Given the address of the dpvt structure as well as the developer-entered values for p1, p2, and p3 (that come from the parameter table), the custom conversion function should have all the information required to perform the needed conversion(s).
For some examples of various conversion routines, see the Dg535 device support module.
The GPIB device support library currently supports devices like these by providing a flag in the parm block that can be set to a non-negative value indicating that the library should read data from the device on every type of operation defined in the parameter table.
If the responds to writes flag in the parm block is not set to -1, the library will wait for the number of milliseconds specified by this flag and then, if the f6 parameter is non-zero, will perform a read operation from the device. The data from the read operation will be placed into dpvt.rsp. Then a call will be made to the secondary conversion routine (if not specified as NULL in the parm block) and it will be passed the status from the read operation and the address of the dpvt structure. The prototype of a secondary conversion routine function is:
static int secondaryConversion(int status; struct gpibDpvt *pdpvt)Where status is the number of bytes read from the device or -1 if the read operation failed. And pdpvt is the address of the dpvt structure associated with the record being processed.
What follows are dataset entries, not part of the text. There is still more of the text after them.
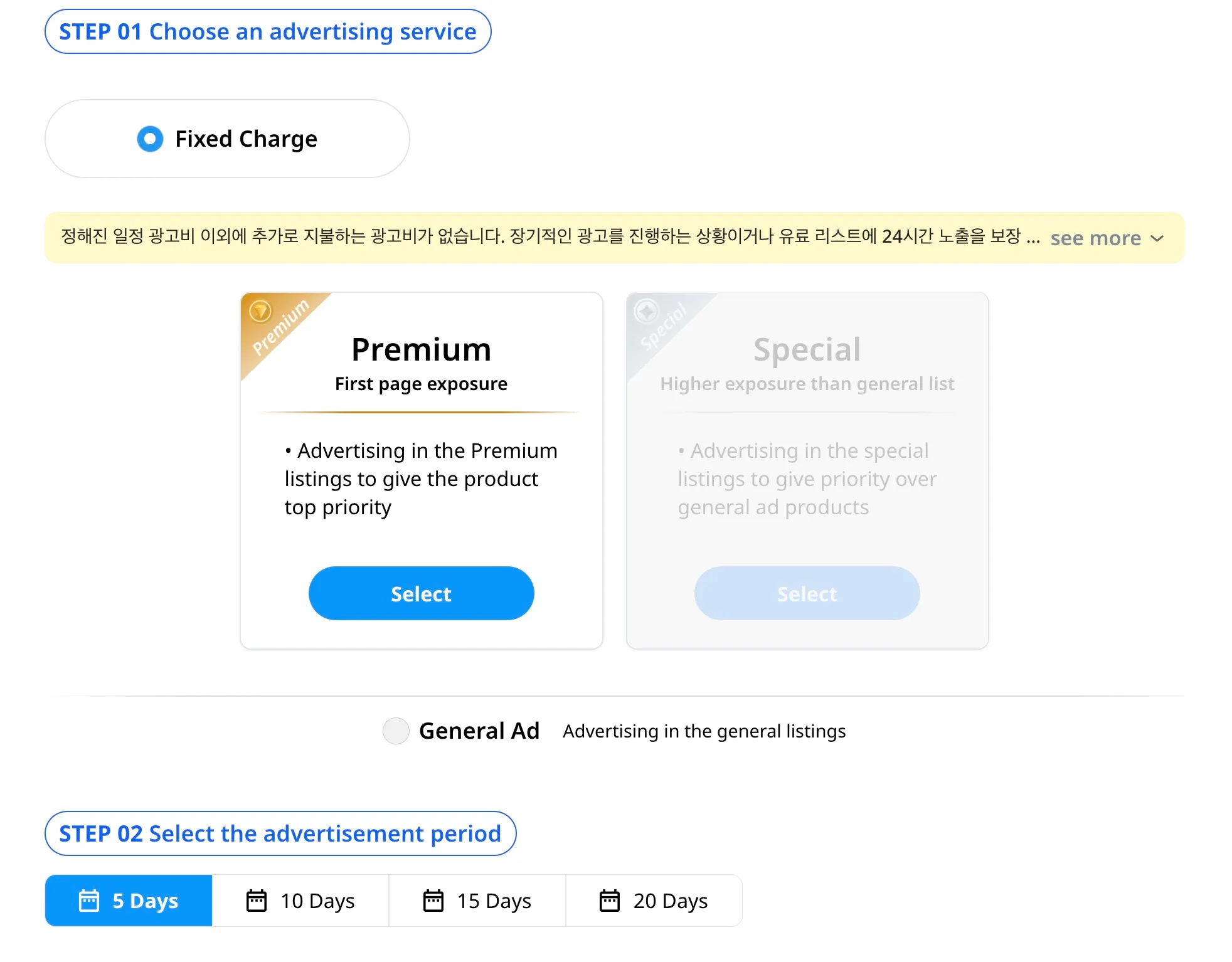The height and width of the screenshot is (962, 1232).
Task: Click the Premium card title text
Action: click(x=421, y=349)
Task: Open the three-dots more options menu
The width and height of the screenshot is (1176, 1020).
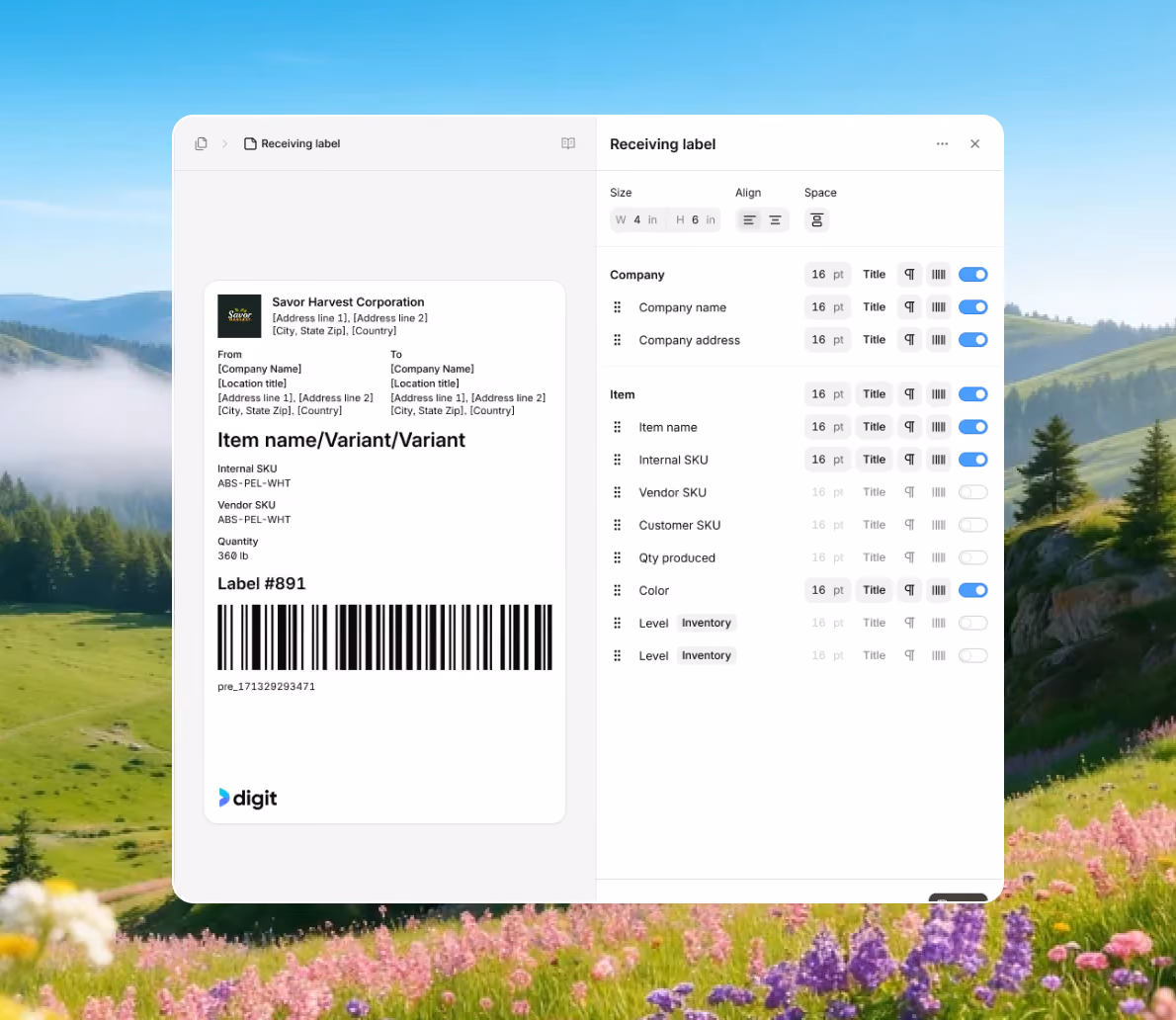Action: [942, 143]
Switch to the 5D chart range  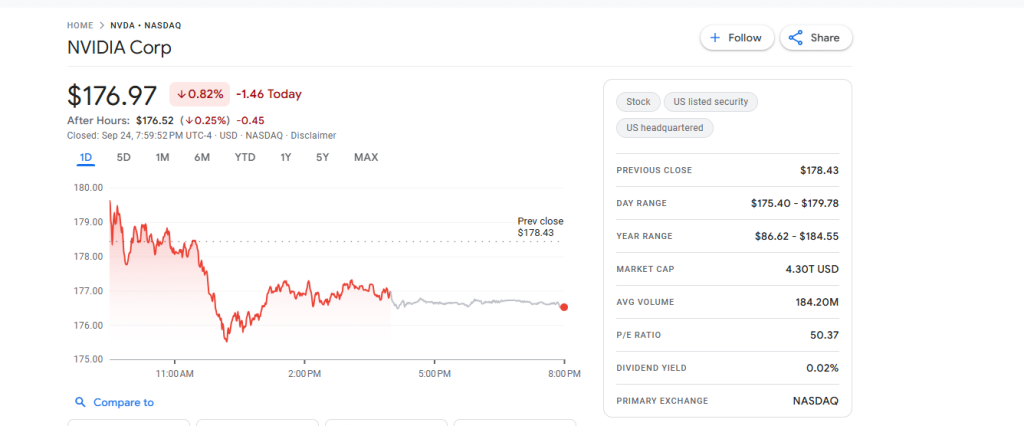[x=124, y=157]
The return value from the secondary conversion function must either be OK or ERROR. If ERROR is returned the record will be placed into a VALID_ALARM state. Otherwise, the processing of the I/O operation will be completed as normal.
In the future, modifications the the GPIB library will be made to correct this problem and secondary conversion routines will no longer be required or supported.
If the device support generated by devGpib.h doesn't satisfy your needs then you must provide your own. Two ways are:
It is fine to mix all three methods.
There is a library of commonly used functions available to the GPIB module designer. It contains enough code such that a device support module can be written that contains as little as two lines of executable C code.
All GPIB device support library functions have names that are prefixed
with devGpibLib_
and include the type of record they apply to.
For example, the devGpibLib_initAi()
function is used to
initialize analog input records. And the devGpibLib_readAi()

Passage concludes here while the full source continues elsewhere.